ノーマン・トンプソンには、妻ミリアムと二人の女の子、サラ、メリー・キャサリンとの幸せな家庭があった。比較的裕福なトンプソン家は、黒人のメイドを二人雇っている。そのうちの一人オデッサは主人公の一人であるが、キャサリンは彼女の記憶をさかのぼる、オデッサは「人生を私に目覚めさせてくれた人、とくに目立つ人ではなかったが、何か事件が起こったりすると、周りの人たちを感化する独特の魅力を持っていた」と。
黒人のバス・ボイコット事件は、ある黒人の女性がバスで白人に席を譲らなかったことで逮捕されたことに抗議し、黒人たちがバスの乗車を拒否するという内容のものであった。オデッサは当然、この運動に同調し、仕事さきのトンプソン家までかなりの道を徒歩で通うことになる。妻のミリアムは、自身が黒人のメイドに世話になって成長したという事情があり、人種差別撤廃に理解があった。彼女は長距離を歩いて通うオデッサを気の毒に思い、夫に内緒で週に二回ほどスーパーに行くときに、オデッサを車で迎えた。ところが、ある日、夫が風邪で出勤しなかったさいこの秘密事が発覚し、口論になる。一度はひきさがったミリアムではあったが、納得できない彼女は車の相乗り活動に参加するようになった。心ある白人はこの運動に加わっていたが、これはある意味では危険な行為であった。それというのも、この地域の白人による黒人蔑視は、相当にひどいものであったからであった。
映画ではそのようなシーンがいくつか紹介される。まず、映画の前半に、ボイコット事件が発生する前のことではあるが、次のような場面がある。ミリアムがメイドのオデッサに娘達を公園で遊ばせて欲しいと子守りを頼み、彼らが公園で遊んでいると、通りがかりの警官が「この公園は黒人の立ち入り禁止」と退去させた。この件は、ミリアムが議員をつうじてこの警官に謝罪させて落着したが、人種差別が日常茶飯事であるこの社会の断面はこのシーンに浮き彫りにされていた。ボイコット事件が起きてからも、トンプソン家での食事の集まりで夫の母、弟の話しは偏見にみちている、「黒人をのさばらせたら、つけあがる。怠け者のくせに要求ばかりする。黒人を甘やかしたら、今にとんでもないことになる」等々。
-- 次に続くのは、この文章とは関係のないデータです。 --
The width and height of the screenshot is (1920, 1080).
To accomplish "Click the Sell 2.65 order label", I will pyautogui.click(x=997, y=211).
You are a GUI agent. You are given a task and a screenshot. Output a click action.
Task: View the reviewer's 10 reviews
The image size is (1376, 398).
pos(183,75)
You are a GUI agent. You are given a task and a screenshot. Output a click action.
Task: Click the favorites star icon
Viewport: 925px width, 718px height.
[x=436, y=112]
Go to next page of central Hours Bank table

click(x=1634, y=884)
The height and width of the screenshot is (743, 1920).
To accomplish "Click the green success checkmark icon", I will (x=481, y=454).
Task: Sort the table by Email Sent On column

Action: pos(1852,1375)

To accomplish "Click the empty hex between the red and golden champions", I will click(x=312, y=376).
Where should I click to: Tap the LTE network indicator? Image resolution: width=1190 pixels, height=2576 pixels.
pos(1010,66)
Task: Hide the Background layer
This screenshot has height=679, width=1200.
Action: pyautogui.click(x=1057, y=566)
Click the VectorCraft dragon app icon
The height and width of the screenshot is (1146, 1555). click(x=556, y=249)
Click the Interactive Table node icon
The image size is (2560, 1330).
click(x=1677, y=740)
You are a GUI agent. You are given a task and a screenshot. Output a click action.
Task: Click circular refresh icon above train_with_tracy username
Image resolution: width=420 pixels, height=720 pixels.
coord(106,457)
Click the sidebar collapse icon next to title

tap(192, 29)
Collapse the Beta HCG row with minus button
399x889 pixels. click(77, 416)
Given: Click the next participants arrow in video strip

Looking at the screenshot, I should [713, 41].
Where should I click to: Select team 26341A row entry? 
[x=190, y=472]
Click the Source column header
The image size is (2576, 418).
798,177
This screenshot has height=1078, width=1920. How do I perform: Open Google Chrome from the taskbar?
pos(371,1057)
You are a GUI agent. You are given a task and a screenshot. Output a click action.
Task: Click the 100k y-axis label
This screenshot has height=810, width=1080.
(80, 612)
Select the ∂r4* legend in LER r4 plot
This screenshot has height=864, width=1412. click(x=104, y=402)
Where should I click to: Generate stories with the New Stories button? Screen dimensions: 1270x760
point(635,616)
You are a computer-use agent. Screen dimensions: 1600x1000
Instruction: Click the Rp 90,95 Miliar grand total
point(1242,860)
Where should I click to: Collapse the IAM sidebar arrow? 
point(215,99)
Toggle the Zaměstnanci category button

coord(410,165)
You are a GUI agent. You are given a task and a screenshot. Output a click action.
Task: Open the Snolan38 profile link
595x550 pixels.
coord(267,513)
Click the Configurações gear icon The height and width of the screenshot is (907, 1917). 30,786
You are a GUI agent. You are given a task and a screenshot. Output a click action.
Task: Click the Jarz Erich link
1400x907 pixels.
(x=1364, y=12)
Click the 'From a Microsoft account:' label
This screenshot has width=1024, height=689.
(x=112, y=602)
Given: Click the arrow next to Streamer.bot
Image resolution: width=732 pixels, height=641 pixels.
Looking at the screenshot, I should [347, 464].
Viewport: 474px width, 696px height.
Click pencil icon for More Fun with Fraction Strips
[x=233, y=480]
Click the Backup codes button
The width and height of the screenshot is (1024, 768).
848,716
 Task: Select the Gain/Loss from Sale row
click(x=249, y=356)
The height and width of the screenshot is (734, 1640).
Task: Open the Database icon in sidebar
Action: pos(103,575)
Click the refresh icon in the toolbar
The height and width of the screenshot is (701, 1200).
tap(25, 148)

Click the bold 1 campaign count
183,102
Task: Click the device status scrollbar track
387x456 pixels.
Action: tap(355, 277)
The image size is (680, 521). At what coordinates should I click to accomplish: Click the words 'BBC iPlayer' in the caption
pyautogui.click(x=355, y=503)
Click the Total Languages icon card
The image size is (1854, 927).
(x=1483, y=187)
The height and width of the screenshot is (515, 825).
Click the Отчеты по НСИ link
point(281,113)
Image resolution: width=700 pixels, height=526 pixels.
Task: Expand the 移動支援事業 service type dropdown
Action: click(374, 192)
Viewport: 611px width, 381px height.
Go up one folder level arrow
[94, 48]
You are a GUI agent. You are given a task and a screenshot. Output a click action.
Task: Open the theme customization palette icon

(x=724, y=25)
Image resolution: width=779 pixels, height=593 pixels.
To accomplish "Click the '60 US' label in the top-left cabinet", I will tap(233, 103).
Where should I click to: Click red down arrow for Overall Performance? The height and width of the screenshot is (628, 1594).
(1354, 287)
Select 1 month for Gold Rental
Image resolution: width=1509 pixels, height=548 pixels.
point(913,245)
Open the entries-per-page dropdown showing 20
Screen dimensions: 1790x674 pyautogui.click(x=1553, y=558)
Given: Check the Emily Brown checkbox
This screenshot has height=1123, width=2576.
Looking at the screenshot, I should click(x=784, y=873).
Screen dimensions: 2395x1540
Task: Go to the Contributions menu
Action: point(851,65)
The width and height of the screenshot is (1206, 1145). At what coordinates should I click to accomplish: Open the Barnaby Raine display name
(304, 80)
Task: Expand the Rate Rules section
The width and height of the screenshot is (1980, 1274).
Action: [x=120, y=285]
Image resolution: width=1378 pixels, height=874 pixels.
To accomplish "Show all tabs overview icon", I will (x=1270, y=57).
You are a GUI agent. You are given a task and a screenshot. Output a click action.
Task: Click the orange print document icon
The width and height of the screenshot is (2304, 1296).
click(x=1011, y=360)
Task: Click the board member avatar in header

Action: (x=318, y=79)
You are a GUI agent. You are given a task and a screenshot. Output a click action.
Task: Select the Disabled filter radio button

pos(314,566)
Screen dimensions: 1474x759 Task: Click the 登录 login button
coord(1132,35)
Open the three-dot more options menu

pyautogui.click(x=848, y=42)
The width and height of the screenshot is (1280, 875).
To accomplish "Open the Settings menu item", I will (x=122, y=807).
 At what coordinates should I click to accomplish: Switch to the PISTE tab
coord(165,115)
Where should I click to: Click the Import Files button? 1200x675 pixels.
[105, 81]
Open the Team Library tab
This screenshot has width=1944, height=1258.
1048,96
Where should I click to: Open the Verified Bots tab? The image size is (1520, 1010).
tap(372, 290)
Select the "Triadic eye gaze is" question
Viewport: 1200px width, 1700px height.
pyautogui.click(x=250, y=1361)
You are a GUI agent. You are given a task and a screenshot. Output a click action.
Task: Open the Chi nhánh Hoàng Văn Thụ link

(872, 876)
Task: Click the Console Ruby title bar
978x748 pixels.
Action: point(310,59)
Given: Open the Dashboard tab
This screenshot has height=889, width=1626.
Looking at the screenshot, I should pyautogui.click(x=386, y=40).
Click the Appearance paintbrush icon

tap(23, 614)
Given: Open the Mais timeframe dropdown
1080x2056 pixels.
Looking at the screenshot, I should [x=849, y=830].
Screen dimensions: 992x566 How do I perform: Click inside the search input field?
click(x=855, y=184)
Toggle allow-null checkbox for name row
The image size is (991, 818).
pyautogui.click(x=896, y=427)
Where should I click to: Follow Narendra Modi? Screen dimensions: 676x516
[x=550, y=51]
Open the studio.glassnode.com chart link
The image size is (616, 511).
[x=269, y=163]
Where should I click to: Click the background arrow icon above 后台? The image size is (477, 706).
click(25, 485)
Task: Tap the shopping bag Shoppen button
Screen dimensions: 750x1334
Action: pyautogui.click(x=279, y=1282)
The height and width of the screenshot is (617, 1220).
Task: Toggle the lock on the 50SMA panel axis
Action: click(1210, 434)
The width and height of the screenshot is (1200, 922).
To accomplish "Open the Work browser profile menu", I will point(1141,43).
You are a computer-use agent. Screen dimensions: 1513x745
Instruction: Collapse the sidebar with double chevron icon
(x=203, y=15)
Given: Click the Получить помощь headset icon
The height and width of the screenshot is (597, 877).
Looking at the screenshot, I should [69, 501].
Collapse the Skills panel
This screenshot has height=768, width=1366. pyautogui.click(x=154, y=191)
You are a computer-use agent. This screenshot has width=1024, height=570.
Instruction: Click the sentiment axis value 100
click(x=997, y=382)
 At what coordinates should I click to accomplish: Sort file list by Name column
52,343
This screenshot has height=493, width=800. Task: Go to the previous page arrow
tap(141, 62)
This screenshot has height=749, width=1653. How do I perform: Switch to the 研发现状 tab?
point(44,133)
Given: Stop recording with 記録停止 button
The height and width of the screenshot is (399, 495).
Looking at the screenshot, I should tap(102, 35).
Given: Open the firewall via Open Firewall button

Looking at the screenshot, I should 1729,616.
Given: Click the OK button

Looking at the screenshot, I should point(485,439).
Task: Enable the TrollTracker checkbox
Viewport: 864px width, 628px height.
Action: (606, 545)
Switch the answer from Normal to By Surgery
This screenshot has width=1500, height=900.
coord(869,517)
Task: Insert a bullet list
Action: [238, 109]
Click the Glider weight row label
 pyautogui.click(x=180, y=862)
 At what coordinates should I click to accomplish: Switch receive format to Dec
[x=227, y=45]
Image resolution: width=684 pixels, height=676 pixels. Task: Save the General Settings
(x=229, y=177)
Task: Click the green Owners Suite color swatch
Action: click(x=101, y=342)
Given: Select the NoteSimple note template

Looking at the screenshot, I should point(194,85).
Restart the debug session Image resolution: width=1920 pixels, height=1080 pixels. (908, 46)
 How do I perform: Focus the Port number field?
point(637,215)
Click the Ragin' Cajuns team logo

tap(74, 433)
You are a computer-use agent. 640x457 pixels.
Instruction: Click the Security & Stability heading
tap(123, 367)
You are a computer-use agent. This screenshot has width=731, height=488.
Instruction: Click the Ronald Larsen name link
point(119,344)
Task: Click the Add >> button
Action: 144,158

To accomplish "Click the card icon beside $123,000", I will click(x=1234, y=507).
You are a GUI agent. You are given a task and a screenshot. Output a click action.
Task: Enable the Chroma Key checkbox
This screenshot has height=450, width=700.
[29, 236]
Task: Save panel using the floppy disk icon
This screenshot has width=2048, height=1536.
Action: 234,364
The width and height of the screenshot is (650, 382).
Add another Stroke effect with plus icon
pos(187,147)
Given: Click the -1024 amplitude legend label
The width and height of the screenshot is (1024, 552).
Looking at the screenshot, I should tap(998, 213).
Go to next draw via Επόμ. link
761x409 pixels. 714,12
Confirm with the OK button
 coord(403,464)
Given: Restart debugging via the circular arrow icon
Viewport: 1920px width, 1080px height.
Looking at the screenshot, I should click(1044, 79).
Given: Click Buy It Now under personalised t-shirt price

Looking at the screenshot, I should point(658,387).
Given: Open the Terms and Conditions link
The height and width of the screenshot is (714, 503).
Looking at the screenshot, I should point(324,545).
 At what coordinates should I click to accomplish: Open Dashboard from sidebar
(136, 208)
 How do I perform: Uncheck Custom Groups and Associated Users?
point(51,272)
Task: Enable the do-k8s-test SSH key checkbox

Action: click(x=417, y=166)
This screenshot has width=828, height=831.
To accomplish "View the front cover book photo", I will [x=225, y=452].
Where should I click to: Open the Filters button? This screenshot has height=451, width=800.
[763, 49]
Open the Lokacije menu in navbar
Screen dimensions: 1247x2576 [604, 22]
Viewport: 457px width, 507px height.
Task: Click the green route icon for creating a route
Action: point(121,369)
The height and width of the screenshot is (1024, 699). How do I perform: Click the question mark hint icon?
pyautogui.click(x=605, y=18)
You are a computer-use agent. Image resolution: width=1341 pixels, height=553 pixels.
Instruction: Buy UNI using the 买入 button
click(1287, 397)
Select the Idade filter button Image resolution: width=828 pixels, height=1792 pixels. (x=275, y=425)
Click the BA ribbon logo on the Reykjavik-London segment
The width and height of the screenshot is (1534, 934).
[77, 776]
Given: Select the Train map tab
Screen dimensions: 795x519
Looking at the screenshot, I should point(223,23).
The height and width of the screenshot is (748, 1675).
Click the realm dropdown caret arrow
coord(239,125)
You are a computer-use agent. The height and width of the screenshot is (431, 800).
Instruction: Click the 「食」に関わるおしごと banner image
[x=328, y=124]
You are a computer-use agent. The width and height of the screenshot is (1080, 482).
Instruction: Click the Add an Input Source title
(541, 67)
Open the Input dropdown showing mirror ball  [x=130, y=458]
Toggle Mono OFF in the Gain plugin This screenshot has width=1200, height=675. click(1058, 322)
バス・ボイコット運動の輪が広がるにつれ、白人は危機感を深め、ノーマンは黒人排斥の市民評議会に参加し、また相乗りを暴力で阻止する集まりに参加するようになった。そこでノーマンはミリアムが子どものメリー・キャサリンを連れ、ワゴン車でこの運動に協力している現場を見て驚く。白人側と黒人側が対峙し、協力者であるミリアムは義弟に殴られ、他の男にワゴン車の窓を割られた。白人側の「アフリカに帰れ、歩いて帰れ」の罵声、そしてことが暴力沙汰になろうとしたおり、黒人は女性たちを中心に手をつないで連帯の歌を静かに合唱し、歌が罵声を凌駕して行く。ミリアムも涙しながら黒人と手をとって抵抗の輪に加わるのであった。
バス・ボイコット運動には五万人が参加。翌年、最高裁は「黒人がバスのどの席に座るのも自由である」との判決を出す。「真実は必ずよみがえる、虚偽は決して長続きしない、諸君は実りを刈り取ることができる、道理は必ず通る世の中になります、正義は最後には勝ちます」、キング牧師の演説の声がエンディングに響く。